Through conversation, humans engage in a complex process of alternating speech production and comprehension to communicate. The neural mechanisms that underlie these complementary processes through which information is precisely conveyed by language, however, remain poorly understood. Here, we used pre-trained deep learning natural language processing models in combination with intracranial neuronal recordings to discover neural signals that reliably reflected speech production, comprehension, and their transitions during natural conversation between individuals. Our findings indicate that the neural activities that reflected speech production and comprehension were broadly distributed throughout frontotemporal areas across multiple frequency bands. We also find that these activities were specific to the words and sentences being conveyed and that they were dependent on the word’s specific context and order. Finally, we demonstrate that these neural patterns partially overlapped during language production and comprehension and that listener-speaker transitions were associated with specific, time-aligned changes in neural activity.

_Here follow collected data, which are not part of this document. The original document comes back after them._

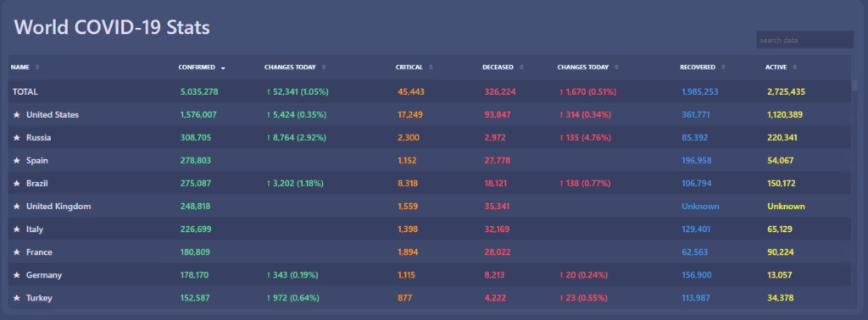This screenshot has height=320, width=868.
Task: Sort by Critical column arrows
Action: pos(431,68)
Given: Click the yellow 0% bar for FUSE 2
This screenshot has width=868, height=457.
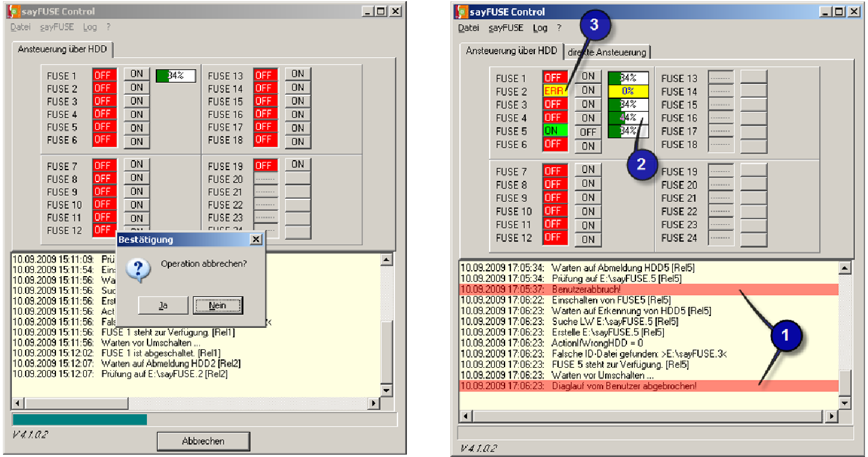Looking at the screenshot, I should point(628,91).
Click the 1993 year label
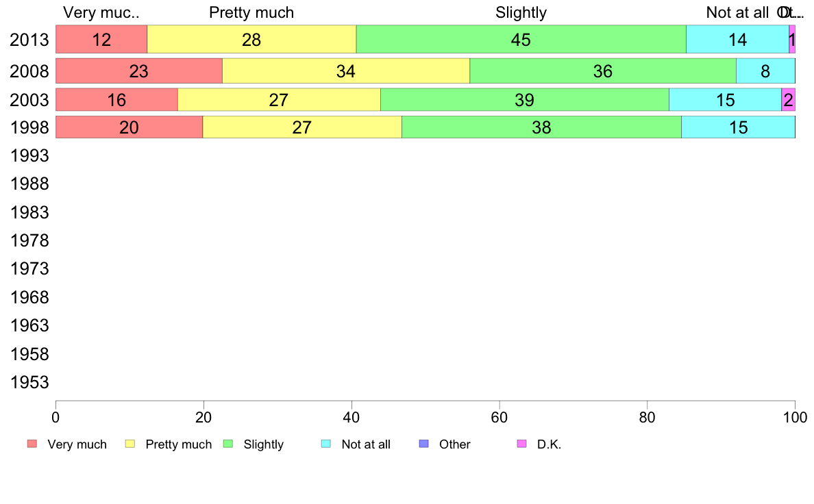 29,155
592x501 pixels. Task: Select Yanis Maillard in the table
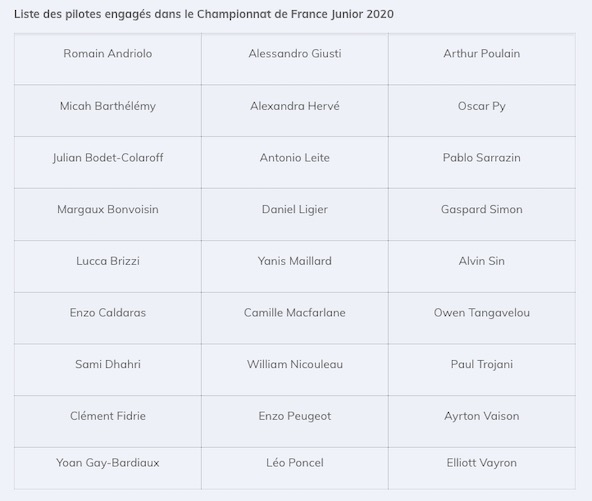coord(295,261)
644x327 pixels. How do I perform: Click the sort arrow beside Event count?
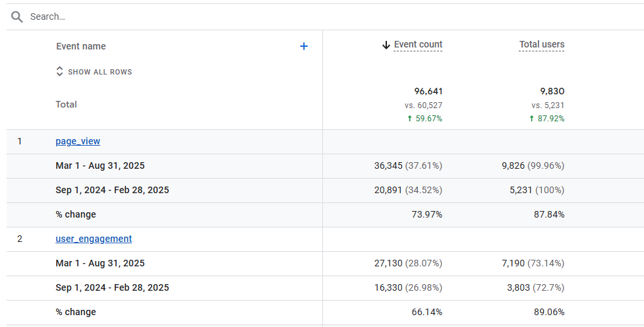click(386, 45)
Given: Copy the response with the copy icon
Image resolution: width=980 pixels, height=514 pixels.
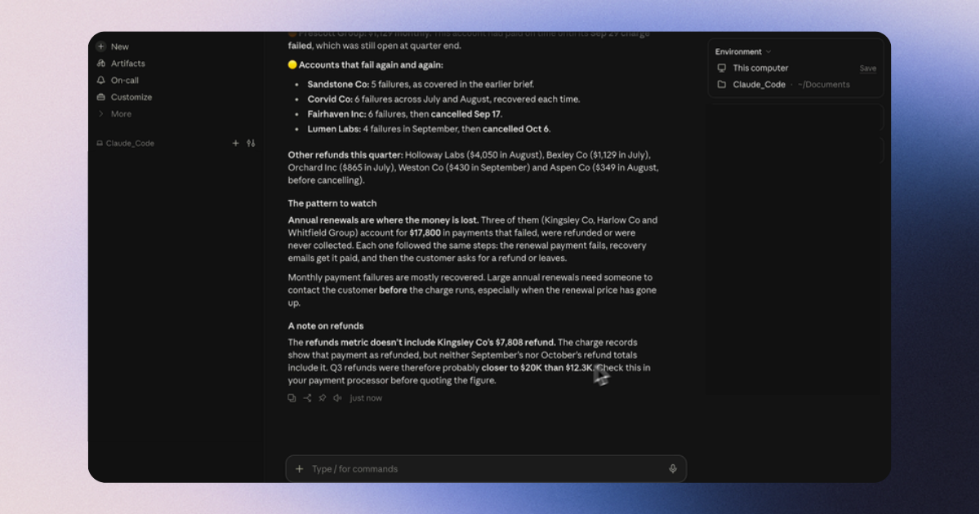Looking at the screenshot, I should point(292,398).
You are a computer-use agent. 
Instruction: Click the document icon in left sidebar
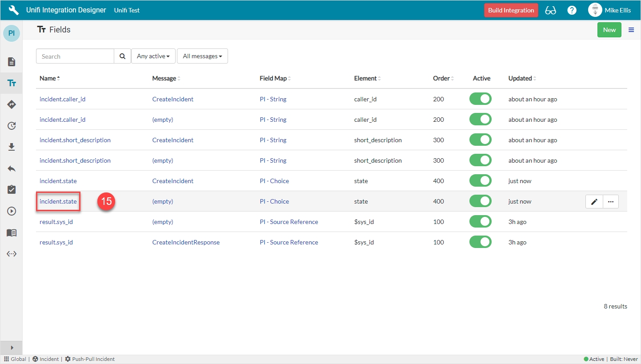(x=12, y=62)
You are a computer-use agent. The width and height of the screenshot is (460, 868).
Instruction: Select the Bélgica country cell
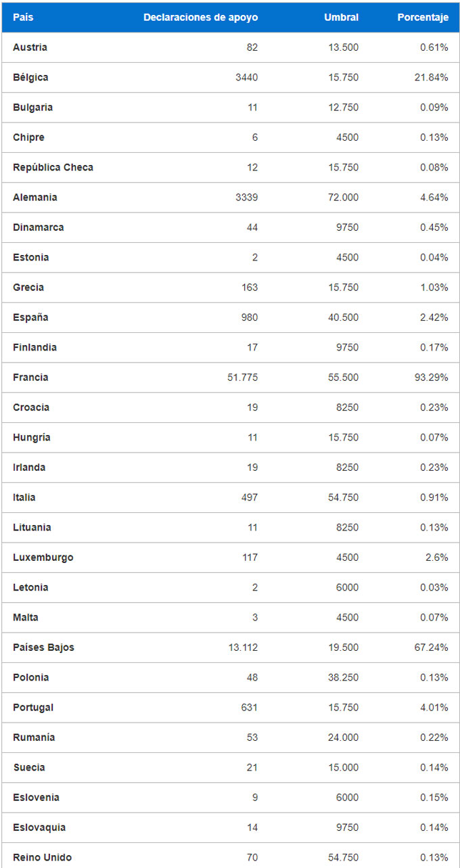point(30,77)
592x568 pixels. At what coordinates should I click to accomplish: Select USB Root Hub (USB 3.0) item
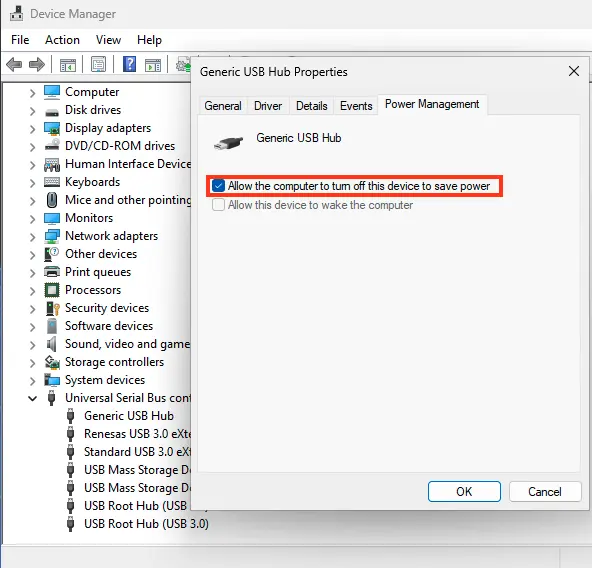click(x=146, y=524)
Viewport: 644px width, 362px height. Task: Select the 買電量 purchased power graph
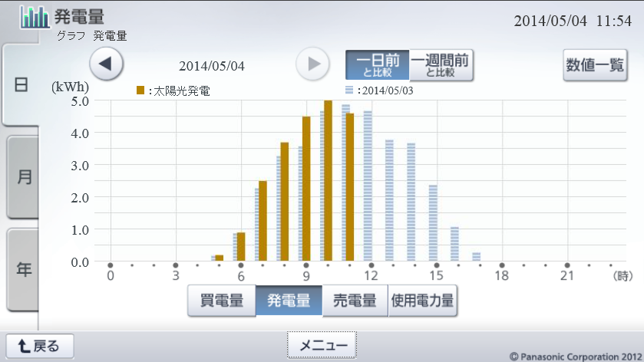click(222, 301)
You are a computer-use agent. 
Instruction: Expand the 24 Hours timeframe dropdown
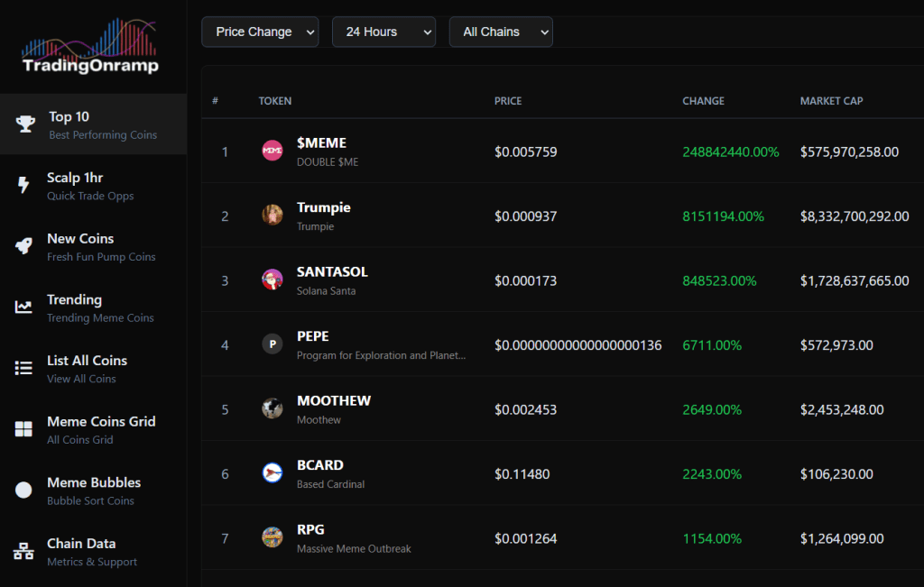383,32
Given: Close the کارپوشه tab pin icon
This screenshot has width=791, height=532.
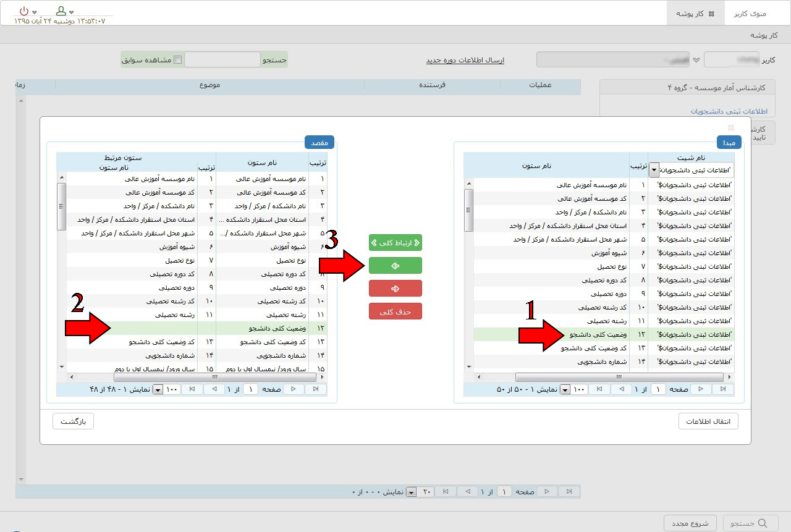Looking at the screenshot, I should click(711, 14).
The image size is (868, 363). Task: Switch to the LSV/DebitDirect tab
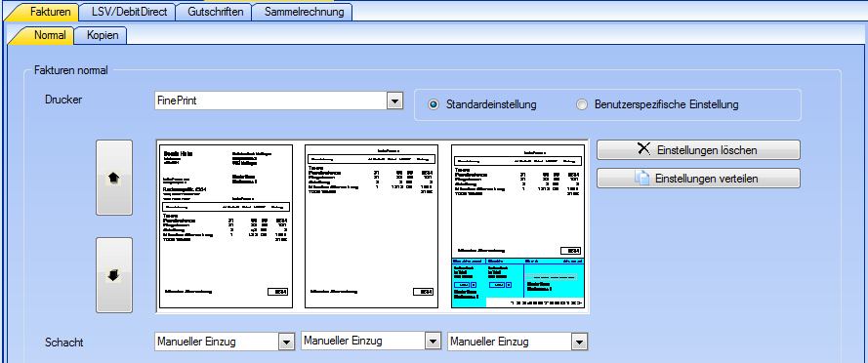(x=130, y=11)
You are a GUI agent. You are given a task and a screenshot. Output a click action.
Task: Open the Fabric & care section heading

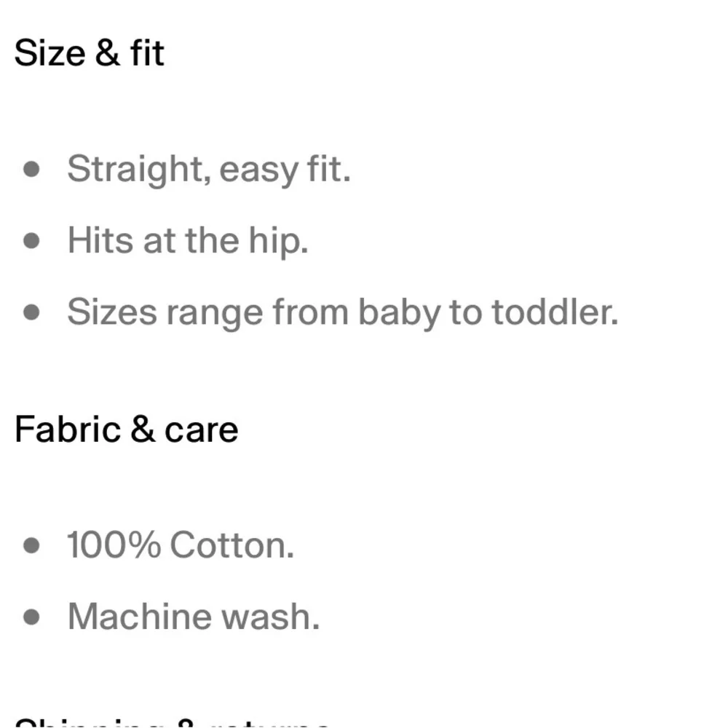(126, 430)
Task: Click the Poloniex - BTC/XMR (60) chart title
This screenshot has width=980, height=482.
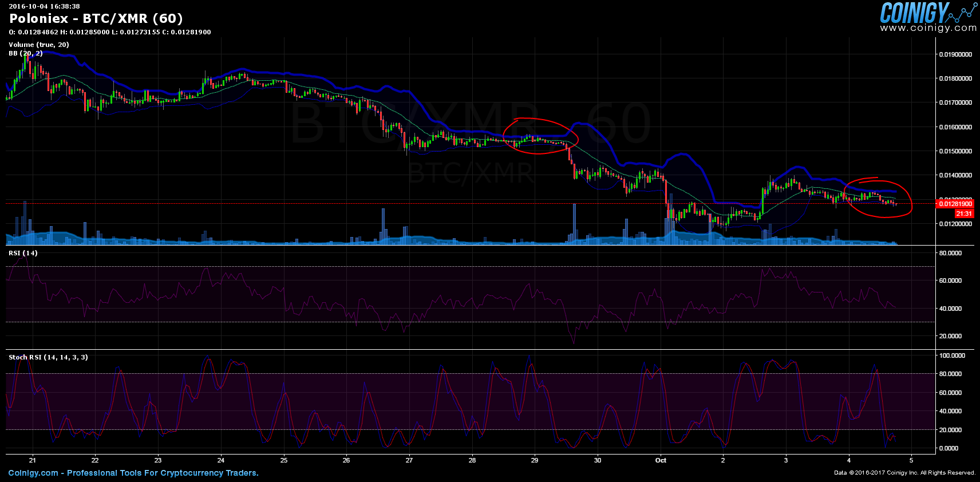Action: click(x=96, y=19)
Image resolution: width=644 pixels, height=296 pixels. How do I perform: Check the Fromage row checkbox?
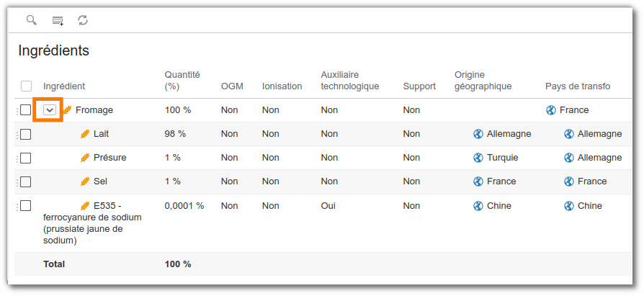click(x=25, y=110)
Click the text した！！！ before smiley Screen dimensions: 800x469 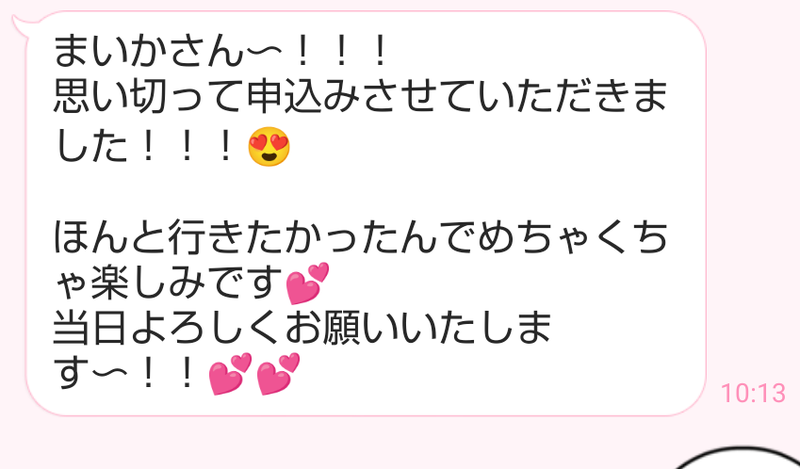(148, 147)
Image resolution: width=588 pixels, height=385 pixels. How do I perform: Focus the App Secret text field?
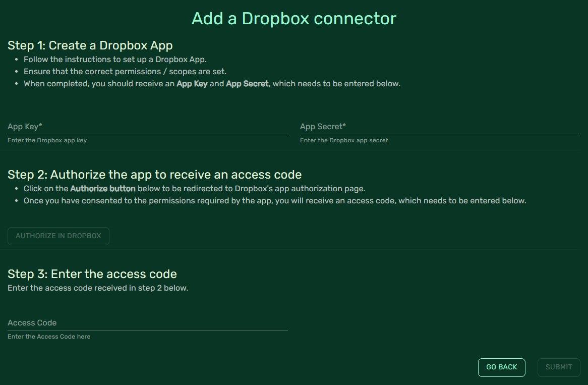440,127
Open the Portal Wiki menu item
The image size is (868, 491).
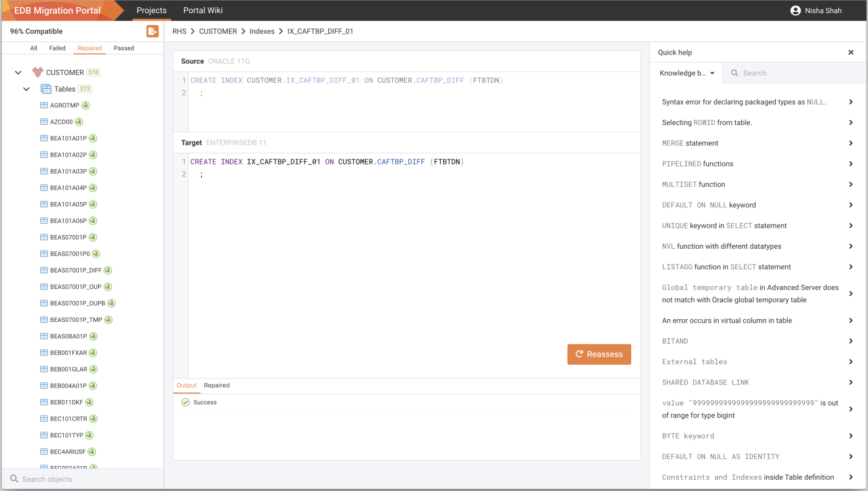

Collectively, our findings reveal a dynamical organization of neural activities that subserve language production and comprehension during natural conversation and harness the use of deep learning models in understanding the neural mechanisms underlying human language.

Suggested Citation

  • Jing Cai & Alex E. Hadjinicolaou & Angelique C. Paulk & Daniel J. Soper & Tian Xia & Alexander F. Wang & John D. Rolston & R. Mark Richardson & Ziv M. Williams & Sydney S. Cash, 2025. "Natural language processing models reveal neural dynamics of human conversation," Nature Communications, Nature, vol. 16(1), pages 1-13, December.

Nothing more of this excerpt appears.